> **WHAT THE TASK REQUIRES**
Turn the data into a JSON list of strings, with one string for each line and no blank lines.

> **Data for locating text and elements**
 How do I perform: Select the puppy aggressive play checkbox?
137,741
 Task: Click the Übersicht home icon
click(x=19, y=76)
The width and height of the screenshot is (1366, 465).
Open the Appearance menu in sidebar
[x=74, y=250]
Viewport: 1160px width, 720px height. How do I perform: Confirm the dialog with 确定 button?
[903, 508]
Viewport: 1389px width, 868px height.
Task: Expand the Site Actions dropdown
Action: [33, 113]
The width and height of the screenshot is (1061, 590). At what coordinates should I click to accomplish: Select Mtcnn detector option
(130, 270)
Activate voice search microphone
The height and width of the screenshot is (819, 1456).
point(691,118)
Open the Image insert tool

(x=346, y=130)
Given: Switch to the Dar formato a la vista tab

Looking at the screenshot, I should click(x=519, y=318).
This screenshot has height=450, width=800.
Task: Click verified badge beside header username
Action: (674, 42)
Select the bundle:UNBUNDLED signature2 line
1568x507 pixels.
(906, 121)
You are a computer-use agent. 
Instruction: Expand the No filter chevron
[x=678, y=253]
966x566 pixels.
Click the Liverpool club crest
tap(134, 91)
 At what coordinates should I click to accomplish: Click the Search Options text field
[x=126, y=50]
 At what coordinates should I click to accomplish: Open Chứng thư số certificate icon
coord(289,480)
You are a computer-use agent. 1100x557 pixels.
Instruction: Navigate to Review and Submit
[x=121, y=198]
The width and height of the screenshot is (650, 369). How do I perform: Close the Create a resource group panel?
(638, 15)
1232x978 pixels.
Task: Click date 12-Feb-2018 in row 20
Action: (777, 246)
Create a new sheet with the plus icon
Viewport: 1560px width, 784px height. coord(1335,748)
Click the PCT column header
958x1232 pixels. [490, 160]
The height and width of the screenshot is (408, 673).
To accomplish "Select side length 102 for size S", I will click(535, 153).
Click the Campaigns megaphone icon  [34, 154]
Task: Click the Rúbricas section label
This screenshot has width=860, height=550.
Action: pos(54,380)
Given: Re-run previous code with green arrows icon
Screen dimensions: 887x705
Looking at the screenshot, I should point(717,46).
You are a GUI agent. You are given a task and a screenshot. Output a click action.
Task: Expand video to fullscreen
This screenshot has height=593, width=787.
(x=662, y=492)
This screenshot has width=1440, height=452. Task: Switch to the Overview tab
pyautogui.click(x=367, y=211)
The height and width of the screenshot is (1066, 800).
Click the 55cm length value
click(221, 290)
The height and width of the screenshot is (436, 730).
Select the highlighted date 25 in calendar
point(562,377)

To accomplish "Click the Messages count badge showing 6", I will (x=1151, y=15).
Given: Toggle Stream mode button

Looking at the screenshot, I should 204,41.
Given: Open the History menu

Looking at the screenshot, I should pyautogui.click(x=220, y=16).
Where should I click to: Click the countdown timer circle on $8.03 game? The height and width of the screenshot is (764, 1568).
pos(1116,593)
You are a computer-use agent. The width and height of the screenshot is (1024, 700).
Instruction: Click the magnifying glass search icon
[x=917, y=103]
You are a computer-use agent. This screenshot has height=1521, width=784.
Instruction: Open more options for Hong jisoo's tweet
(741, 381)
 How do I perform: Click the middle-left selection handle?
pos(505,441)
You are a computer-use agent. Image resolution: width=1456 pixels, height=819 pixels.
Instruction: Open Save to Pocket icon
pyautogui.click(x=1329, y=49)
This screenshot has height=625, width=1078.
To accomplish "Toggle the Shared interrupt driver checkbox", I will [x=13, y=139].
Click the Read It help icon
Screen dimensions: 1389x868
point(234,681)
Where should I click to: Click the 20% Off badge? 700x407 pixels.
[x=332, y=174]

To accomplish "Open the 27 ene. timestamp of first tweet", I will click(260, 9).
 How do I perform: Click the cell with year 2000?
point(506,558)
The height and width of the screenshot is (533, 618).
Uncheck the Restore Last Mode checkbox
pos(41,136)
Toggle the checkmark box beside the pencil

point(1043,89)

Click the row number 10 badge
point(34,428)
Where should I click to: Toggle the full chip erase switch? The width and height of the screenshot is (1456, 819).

> **REPLY**
[
  " How do I perform: Select the puppy aggressive play checkbox?",
  "137,741",
  " Task: Click the Übersicht home icon",
  "click(x=19, y=76)",
  "The width and height of the screenshot is (1366, 465).",
  "Open the Appearance menu in sidebar",
  "[x=74, y=250]",
  "Viewport: 1160px width, 720px height. How do I perform: Confirm the dialog with 确定 button?",
  "[903, 508]",
  "Viewport: 1389px width, 868px height.",
  "Task: Expand the Site Actions dropdown",
  "Action: [33, 113]",
  "The width and height of the screenshot is (1061, 590). At what coordinates should I click to accomplish: Select Mtcnn detector option",
  "(130, 270)",
  "Activate voice search microphone",
  "The height and width of the screenshot is (819, 1456).",
  "point(691,118)",
  "Open the Image insert tool",
  "(x=346, y=130)",
  "Given: Switch to the Dar formato a la vista tab",
  "Looking at the screenshot, I should click(x=519, y=318).",
  "This screenshot has height=450, width=800.",
  "Task: Click verified badge beside header username",
  "Action: (674, 42)",
  "Select the bundle:UNBUNDLED signature2 line",
  "1568x507 pixels.",
  "(906, 121)",
  "You are a computer-use agent. ",
  "Instruction: Expand the No filter chevron",
  "[x=678, y=253]",
  "966x566 pixels.",
  "Click the Liverpool club crest",
  "tap(134, 91)",
  " At what coordinates should I click to accomplish: Click the Search Options text field",
  "[x=126, y=50]",
  " At what coordinates should I click to accomplish: Open Chứng thư số certificate icon",
  "coord(289,480)",
  "You are a computer-use agent. 1100x557 pixels.",
  "Instruction: Navigate to Review and Submit",
  "[x=121, y=198]",
  "The width and height of the screenshot is (650, 369). How do I perform: Close the Create a resource group panel?",
  "(638, 15)",
  "1232x978 pixels.",
  "Task: Click date 12-Feb-2018 in row 20",
  "Action: (777, 246)",
  "Create a new sheet with the plus icon",
  "Viewport: 1560px width, 784px height. coord(1335,748)",
  "Click the PCT column header",
  "958x1232 pixels. [490, 160]",
  "The height and width of the screenshot is (408, 673).",
  "To accomplish \"Select side length 102 for size S\", I will click(535, 153).",
  "Click the Campaigns megaphone icon  [34, 154]",
  "Task: Click the Rúbricas section label",
  "This screenshot has width=860, height=550.",
  "Action: pos(54,380)",
  "Given: Re-run previous code with green arrows icon",
  "Screen dimensions: 887x705",
  "Looking at the screenshot, I should point(717,46).",
  "You are a GUI agent. You are given a task and a screenshot. Output a click action.",
  "Task: Expand video to fullscreen",
  "This screenshot has height=593, width=787.",
  "(x=662, y=492)",
  "This screenshot has width=1440, height=452. Task: Switch to the Overview tab",
  "pyautogui.click(x=367, y=211)",
  "The height and width of the screenshot is (1066, 800).",
  "Click the 55cm length value",
  "click(221, 290)",
  "The height and width of the screenshot is (436, 730).",
  "Select the highlighted date 25 in calendar",
  "point(562,377)",
  "To accomplish \"Click the Messages count badge showing 6\", I will (x=1151, y=15).",
  "Given: Toggle Stream mode button",
  "Looking at the screenshot, I should 204,41.",
  "Given: Open the History menu",
  "Looking at the screenshot, I should pyautogui.click(x=220, y=16).",
  "Where should I click to: Click the countdown timer circle on $8.03 game? The height and width of the screenshot is (764, 1568).",
  "pos(1116,593)",
  "You are a computer-use agent. The width and height of the screenshot is (1024, 700).",
  "Instruction: Click the magnifying glass search icon",
  "[x=917, y=103]",
  "You are a computer-use agent. This screenshot has height=1521, width=784.",
  "Instruction: Open more options for Hong jisoo's tweet",
  "(741, 381)",
  " How do I perform: Click the middle-left selection handle?",
  "pos(505,441)",
  "You are a computer-use agent. Image resolution: width=1456 pixels, height=819 pixels.",
  "Instruction: Open Save to Pocket icon",
  "pyautogui.click(x=1329, y=49)",
  "This screenshot has height=625, width=1078.",
  "To accomplish \"Toggle the Shared interrupt driver checkbox\", I will [x=13, y=139].",
  "Click the Read It help icon",
  "Screen dimensions: 1389x868",
  "point(234,681)",
  "Where should I click to: Click the 20% Off badge? 700x407 pixels.",
  "[x=332, y=174]",
  "To accomplish \"Open the 27 ene. timestamp of first tweet\", I will click(260, 9).",
  " How do I perform: Click the cell with year 2000?",
  "point(506,558)",
  "The height and width of the screenshot is (533, 618).",
  "Uncheck the Restore Last Mode checkbox",
  "pos(41,136)",
  "Toggle the checkmark box beside the pencil",
  "point(1043,89)",
  "Click the row number 10 badge",
  "point(34,428)",
  "Where should I click to: Toggle the full chip erase switch? The width and height of the screenshot is (1456, 819)."
]